## Problem to solve
Each entry needs to be repeated exactly, with nothing added or removed.

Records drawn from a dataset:
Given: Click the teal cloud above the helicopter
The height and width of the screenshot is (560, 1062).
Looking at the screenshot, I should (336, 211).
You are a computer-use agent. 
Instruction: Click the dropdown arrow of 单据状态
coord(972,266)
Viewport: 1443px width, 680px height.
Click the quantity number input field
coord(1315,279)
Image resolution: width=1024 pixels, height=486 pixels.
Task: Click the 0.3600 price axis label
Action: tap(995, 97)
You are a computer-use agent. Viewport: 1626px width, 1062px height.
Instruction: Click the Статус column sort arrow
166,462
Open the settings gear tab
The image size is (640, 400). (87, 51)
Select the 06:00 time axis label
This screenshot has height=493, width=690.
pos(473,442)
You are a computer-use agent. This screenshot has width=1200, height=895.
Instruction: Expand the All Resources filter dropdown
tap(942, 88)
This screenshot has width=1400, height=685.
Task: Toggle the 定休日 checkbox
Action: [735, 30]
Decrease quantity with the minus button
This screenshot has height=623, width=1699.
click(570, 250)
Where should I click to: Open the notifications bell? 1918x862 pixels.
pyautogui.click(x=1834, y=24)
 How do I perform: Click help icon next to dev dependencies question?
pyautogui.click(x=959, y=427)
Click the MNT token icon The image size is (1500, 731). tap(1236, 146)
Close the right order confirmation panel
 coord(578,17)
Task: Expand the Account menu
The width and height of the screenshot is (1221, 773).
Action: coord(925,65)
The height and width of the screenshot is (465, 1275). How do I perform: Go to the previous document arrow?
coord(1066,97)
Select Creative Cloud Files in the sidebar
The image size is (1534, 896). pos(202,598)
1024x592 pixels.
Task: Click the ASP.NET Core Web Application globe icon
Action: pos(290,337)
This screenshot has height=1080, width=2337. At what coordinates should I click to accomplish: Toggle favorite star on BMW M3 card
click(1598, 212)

## Answer space
Given: Click the teal cloud above the helicopter
The height and width of the screenshot is (560, 1062).
Looking at the screenshot, I should (336, 211).
You are a computer-use agent. 
Instruction: Click the dropdown arrow of 单据状态
coord(972,266)
Viewport: 1443px width, 680px height.
Click the quantity number input field
coord(1315,279)
Image resolution: width=1024 pixels, height=486 pixels.
Task: Click the 0.3600 price axis label
Action: tap(995, 97)
You are a computer-use agent. Viewport: 1626px width, 1062px height.
Instruction: Click the Статус column sort arrow
166,462
Open the settings gear tab
The image size is (640, 400). (87, 51)
Select the 06:00 time axis label
This screenshot has height=493, width=690.
pos(473,442)
You are a computer-use agent. This screenshot has width=1200, height=895.
Instruction: Expand the All Resources filter dropdown
tap(942, 88)
This screenshot has width=1400, height=685.
Task: Toggle the 定休日 checkbox
Action: [735, 30]
Decrease quantity with the minus button
This screenshot has height=623, width=1699.
click(570, 250)
Where should I click to: Open the notifications bell? 1918x862 pixels.
pyautogui.click(x=1834, y=24)
 How do I perform: Click help icon next to dev dependencies question?
pyautogui.click(x=959, y=427)
Click the MNT token icon The image size is (1500, 731). tap(1236, 146)
Close the right order confirmation panel
 coord(578,17)
Task: Expand the Account menu
The width and height of the screenshot is (1221, 773).
Action: coord(925,65)
The height and width of the screenshot is (465, 1275). How do I perform: Go to the previous document arrow?
coord(1066,97)
Select Creative Cloud Files in the sidebar
The image size is (1534, 896). pos(202,598)
1024x592 pixels.
Task: Click the ASP.NET Core Web Application globe icon
Action: pos(290,337)
This screenshot has height=1080, width=2337. At what coordinates should I click to accomplish: Toggle favorite star on BMW M3 card
click(1598, 212)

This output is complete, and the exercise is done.